Floor plan apps, charm school for brokers, and what’s the best episode of “Seinfeld”
Two floor plan apps showed up in the news this week: RoomScan and MagicPlan. Both are free – have you tried either of them? Any thoughts?
With low inventories and fierce competition, New York City real estate brokers are turning to coaches and trainers to make themselves softer and gentler to their clients.
How far would you go for the perfect cup of coffee? A Canadian inventor in Thailand is betting a small fortune that his brew made from elephant dung, the world’s most expensive cup of joe, is the next big thing in the world of coffee.
HTC released its latest version of its flagship android phone, HTC One. The Wall Street Journal says last year’s best Android phone has only gotten better.
If access to Microsoft Office has been the only thing keeping you on your laptop, it might be time to cut the cord – Microsoft has finally released an Office app for iPad.
Learn how to protect your online privacy with these tips from The Wall Street Journal.
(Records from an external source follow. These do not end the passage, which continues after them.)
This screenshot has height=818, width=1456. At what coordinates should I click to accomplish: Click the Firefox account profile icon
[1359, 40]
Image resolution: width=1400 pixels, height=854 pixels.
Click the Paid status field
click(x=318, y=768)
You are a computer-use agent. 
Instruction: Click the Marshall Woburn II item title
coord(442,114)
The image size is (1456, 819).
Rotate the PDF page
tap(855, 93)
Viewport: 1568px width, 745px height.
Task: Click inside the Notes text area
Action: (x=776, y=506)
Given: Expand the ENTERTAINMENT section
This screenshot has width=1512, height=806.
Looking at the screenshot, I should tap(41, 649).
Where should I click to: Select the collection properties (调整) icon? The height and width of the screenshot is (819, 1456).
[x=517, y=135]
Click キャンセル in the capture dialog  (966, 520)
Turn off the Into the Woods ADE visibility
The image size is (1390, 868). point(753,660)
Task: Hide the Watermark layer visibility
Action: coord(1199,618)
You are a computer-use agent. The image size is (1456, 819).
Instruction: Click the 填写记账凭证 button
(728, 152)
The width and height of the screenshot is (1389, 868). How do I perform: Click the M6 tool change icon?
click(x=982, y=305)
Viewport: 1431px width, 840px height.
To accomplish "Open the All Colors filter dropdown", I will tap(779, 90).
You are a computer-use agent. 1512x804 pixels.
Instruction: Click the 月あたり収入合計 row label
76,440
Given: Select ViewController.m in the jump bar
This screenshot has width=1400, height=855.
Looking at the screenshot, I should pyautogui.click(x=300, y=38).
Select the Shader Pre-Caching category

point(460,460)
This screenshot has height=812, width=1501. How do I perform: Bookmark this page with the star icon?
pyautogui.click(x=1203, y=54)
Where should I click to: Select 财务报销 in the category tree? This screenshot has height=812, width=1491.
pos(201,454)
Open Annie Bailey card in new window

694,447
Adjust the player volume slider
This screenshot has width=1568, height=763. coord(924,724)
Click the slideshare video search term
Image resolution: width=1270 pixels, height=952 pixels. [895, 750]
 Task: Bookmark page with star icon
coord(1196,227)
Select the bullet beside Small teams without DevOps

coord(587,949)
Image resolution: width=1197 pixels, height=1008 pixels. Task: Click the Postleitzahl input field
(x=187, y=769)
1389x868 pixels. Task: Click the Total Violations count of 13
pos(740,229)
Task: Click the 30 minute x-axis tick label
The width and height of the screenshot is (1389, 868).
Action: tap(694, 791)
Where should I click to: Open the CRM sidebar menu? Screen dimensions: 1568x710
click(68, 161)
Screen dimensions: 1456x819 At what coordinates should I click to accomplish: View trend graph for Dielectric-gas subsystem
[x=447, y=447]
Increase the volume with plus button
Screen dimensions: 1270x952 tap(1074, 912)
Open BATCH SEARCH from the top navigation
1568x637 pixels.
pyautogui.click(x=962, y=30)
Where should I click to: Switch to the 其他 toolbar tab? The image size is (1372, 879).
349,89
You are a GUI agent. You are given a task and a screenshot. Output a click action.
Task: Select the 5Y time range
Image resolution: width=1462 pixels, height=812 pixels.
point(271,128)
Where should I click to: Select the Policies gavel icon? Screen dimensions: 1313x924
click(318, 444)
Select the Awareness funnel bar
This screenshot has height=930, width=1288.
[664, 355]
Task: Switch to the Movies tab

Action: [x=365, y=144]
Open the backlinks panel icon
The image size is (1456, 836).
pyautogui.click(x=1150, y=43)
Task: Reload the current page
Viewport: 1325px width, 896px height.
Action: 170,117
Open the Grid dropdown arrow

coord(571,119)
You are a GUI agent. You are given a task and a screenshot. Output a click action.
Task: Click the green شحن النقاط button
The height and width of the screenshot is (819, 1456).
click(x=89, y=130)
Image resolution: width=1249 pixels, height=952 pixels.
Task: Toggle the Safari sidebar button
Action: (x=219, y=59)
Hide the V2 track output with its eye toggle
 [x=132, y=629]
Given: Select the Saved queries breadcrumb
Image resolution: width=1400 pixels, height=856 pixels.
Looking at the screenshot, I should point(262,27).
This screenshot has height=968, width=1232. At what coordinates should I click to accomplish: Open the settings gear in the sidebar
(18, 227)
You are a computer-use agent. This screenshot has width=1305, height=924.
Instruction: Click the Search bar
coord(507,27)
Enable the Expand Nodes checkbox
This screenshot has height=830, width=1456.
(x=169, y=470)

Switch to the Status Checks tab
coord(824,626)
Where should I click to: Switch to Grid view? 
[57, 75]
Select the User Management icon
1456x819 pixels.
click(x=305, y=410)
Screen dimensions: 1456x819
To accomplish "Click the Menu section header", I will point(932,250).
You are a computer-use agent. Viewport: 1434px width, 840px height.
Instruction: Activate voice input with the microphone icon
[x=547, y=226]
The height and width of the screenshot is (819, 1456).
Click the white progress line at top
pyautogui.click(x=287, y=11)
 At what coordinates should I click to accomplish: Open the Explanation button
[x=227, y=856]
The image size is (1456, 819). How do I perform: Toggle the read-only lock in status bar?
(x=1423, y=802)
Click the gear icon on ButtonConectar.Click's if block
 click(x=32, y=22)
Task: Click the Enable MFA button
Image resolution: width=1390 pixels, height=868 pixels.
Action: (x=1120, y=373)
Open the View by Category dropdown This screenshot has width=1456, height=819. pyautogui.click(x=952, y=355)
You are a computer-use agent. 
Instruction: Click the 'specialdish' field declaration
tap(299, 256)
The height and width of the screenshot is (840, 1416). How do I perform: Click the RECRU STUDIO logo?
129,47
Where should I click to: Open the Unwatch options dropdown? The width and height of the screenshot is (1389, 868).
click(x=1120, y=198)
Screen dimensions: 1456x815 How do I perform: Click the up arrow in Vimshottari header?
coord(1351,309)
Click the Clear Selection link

Enjoy debating the merits and demerits of your favorite TV shows? Want to find out what is regarded as the ‘best’ episode of a particular series? Check out Graph TV, a new online interface with a simple premise. Type in the name of your program and Graph TV will take the IMDB ratings of each episode and create a simple graph. Seasons are color coded and rolling your mouse over a point will tell you the corresponding episode. It’s interesting to see how some series progress up the chart (Breaking Bad) and some fall down the slide (surprisingly M*A*S*H). And which episode of Seinfeld is the ‘best’: a tie between “the contest” and “soup nazi”.
Apple and Comcast are reportedly in early talks about joining forces for a streaming TV service.
An article from Slate Magazine proposes that Blue Bottle coffee shops might be a welcome new antithesis to Starbucks. Based out of San Francisco, Blue Bottle cafés are distinctly different from competitors’ stores: each café is unique, with layouts that vary by location. The coffee is the focus: signage is sparse (most stores are marked only with an image of a blue bottle) and décor is minimalist in design. There is no Wi-Fi, paper cups (paper=inferior drinking experience), or special concoctions; “At Blue Bottle, a cappuccino is a cappuccino, and it comes in cappuccino size.” Patrons seem to enjoy the understated approach: Blue Bottle has developed a cult following, and there are now thirteen stores with more to come.
Dominique Ansel, the inventor of the cronut, has another hit on his hands: the chocolate chip cookie milk shot.
This week we finished a book that sat on our shelves for entirely too long: The Immortal Life of Henrietta Lacks by Rebecca Skloot. Henrietta Lacks is as important a historical figure in the United States (and globally) as Christopher Columbus or George Washington. Her cells, known in the science world as “HeLa,” have singlehandedly saved the lives of millions, and continue to benefit us all in countless ways. Because of her, scientists have found cures to numerous diseases, enjoy a greater understanding of genes and chromosomes, and cellular behavior and development. Thousands of scientific breakthroughs were made from the use of her cells. The story takes many interesting bends and twists and presents the emerging issue of ethical tissue research. Though filled with legal and scientific concepts, Skloot presents the concepts in a compelling and provocative manner.
Just in case you were worried about the zombie apocalypse, you will know where to go to for safety.